╭──

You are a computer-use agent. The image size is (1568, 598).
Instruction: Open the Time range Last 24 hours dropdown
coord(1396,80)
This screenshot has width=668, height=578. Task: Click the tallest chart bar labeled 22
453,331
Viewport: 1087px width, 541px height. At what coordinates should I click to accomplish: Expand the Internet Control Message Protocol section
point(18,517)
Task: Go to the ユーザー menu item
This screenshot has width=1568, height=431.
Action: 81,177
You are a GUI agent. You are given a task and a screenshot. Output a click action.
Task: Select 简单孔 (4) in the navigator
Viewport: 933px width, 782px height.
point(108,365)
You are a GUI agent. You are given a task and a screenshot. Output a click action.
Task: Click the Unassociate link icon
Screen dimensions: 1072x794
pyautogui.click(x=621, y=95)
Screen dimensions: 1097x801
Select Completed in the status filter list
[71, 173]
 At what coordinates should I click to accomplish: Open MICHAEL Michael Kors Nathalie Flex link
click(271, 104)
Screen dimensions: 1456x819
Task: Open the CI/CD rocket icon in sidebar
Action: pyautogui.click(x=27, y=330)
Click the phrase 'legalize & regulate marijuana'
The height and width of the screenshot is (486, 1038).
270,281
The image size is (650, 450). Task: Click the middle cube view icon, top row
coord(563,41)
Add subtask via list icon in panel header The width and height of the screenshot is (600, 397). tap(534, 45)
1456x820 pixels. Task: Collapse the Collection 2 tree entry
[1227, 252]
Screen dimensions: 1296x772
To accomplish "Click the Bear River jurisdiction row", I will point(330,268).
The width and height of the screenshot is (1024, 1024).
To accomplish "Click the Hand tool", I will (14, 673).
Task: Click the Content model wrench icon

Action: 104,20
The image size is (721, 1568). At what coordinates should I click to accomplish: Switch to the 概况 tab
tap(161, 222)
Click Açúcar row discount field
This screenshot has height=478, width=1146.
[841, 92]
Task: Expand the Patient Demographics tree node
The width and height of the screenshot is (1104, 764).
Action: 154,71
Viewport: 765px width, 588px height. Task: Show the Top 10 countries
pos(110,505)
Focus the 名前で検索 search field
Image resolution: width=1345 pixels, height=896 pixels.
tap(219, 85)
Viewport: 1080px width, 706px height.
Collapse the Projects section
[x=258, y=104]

╰──

_Given problem_:
Rescale the stretch of items from the start through the line containing "Action: 81,177", giving those lines again with their requests, and multiply every coordinate in the answers by 2, rounding to whole numbers with halves rounded up. Leave all other numbers as they are.

_Written solution_:
You are a computer-use agent. The image size is (1568, 598).
Instruction: Open the Time range Last 24 hours dropdown
coord(2792,160)
This screenshot has width=668, height=578. Task: Click the tallest chart bar labeled 22
906,662
Viewport: 1087px width, 541px height. At what coordinates should I click to accomplish: Expand the Internet Control Message Protocol section
point(36,1034)
Task: Go to the ユーザー menu item
This screenshot has width=1568, height=431.
Action: 162,354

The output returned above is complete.